Friday, July 16, 2010

Miradas

¡Esa manía de dejar todo para última hora! Tengo que comprar hoy la tarjeta de cumpleaños para Catherine; de lo contrario, no la recibirá a tiempo.

Catherine vive en Rochester. Ella roba los minutos necesarios cuando el tiempo señala que estoy logrando la madurez, en navidad y hasta el día de mi santo. Envía tarjetas que delatan su esmero ya que aluden a mi vida, a mis logros, a mis alegrías. Es católica: sabe qué día corresponde a qué santos, sus vidas y milagros. Sus viajes a Francia, Portugal o España se remiten a Lourdes, Fátima o Santiago de Compostela. Una vez contó que de niña quiso ser monja, pero que luego se decidió por el magisterio y por un marido tan espiritual como ella.

Catherine es una de las pocas amigas a las que no envío, no puedo enviar cualquier tarjeta. Puedo pasar horas buscando imágenes, colores, palabras que signifiquen algo para ella. Por eso quiero, como de costumbre, la tarjeta que delate que fue comprada pensando en ellla. Cerca de mi casa, en la Avenida 37, hay una tienda de regalos en la que venden inciensos, imágenes de Buda, juegos de tarot, fragancias místicas, cuadernos hechos a mano, libros sobre espiritualidad, objetos con frases para meditar y tarjetas.

Entro. En el sitio, la paz interior asalta al visitante. Es un pequeño establecimiento en cuya vidriera los juguetes celebran los colores. Adentro, el olor de esencias orientales aquieta la ansiedad; las pequeñas fuentes de agua con sus pulidas piedras evocan una naturaleza a los que viven en la ciudad; la música, de flautas y campanas, apela a la quietud. El vendedor levanta la cabeza, me sonríe, saluda y sigue acomodando con esmero unos péndulos de cuarzo en los estantes. Doy vueltas por el espacio, viendo, tocando, oliendo los diferentes objetos que hay en el lugar. Las tarjetas se exhiben en un mostrador de plástico transparente. Al rato encuentro la tarjeta con la imagen que busco: la virgen de Guadalupe.

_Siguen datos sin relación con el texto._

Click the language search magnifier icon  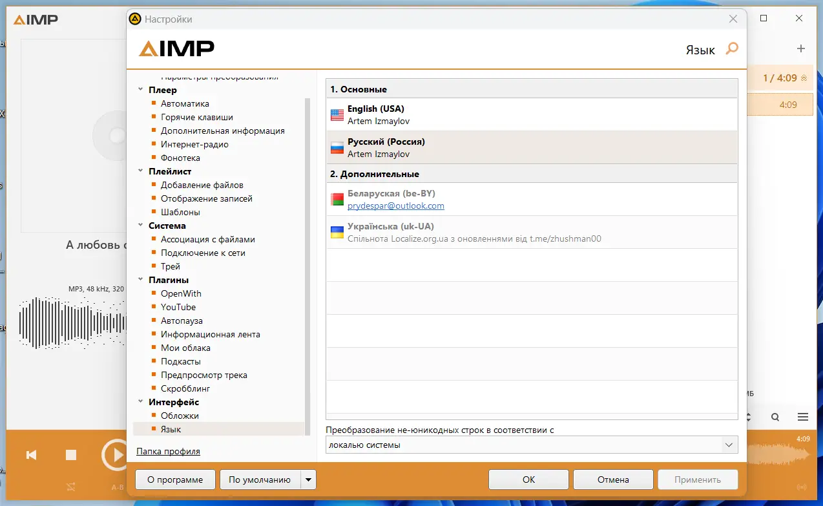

La tarjeta está hecha con gusto popular y ostentoso; para ahorrar palabras diré que es kitsch: rosas, ángeles, colores chillones, escarcha. Es una versión visual de una Guadalupe estridente y fuerte. Durante siglos la imagen ha ido ganando creyentes y alterando detalles: los santos y las vírgenes, como los recuerdos, se mantienen vivos por la gente que los piensa.

Tomo la imagen. Antes de pagar, agarro dos paquetes de incienso: quiero tener algo de esta espiritualidad en casa. En ese momento, entra una mujer con un niño al que sujeta por una mano y que ha estado viendo los juguetes en la vidriera. El niño, menos preocupado por lo místico, toca los juguetes de la tienda.

La mujer se parece a la virgen de la tarjeta. Tiene el pelo lacio y azabache, la piel de cobre, los ojos oscuros. A diferencia de la virgen de la tarjeta, su ropa es barata y gastada. La única ostentación la lleva al cuello: una cadena con una virgen de plata. Además, mi virgen kistch es más estilizada que la madre barrigona y de baja estatura.

Ante la presencia de la mujer, el vendedor deja de acomodar los péndulos como si sus manos hubiesen dejado de hacerle caso. A su alrededor todo deja de existir para seguir el movimiento de la madre y el hijo que no hablan, sólo ven y tocan. No hay saludo ni sonrisa, sólo respiración acelerada y una atenta mirada. La paz interior del local desaparece como si algo estuviera a punto de estallar.

¿Habrá sentido ella la misma tensión? Probablemente ya se acostumbró en la calle a esas miradas. La humanidad del vendedor se centra en los dos seres hasta que se retiran como entraron: sin hacer ruido. La tienda y yo volvemos a existir, el dependiente sonríe y vuelve a acomodar los péndulos. Me dirijo a la caja, le entrego la tarjeta y los inciensos. Éste los toma, saca las cuentas, me dice el monto y busca una bolsa de papel marrón donde coloca los objetos con delicadeza. Al ver la tarjeta, el dependiente alaba mi buen gusto. Él acepta a la patrona; la devota es un peligro.

Foto: Venta callejera de artículos religiosos, Avenida Roosevelt entre las calles 89 y 90, Queens.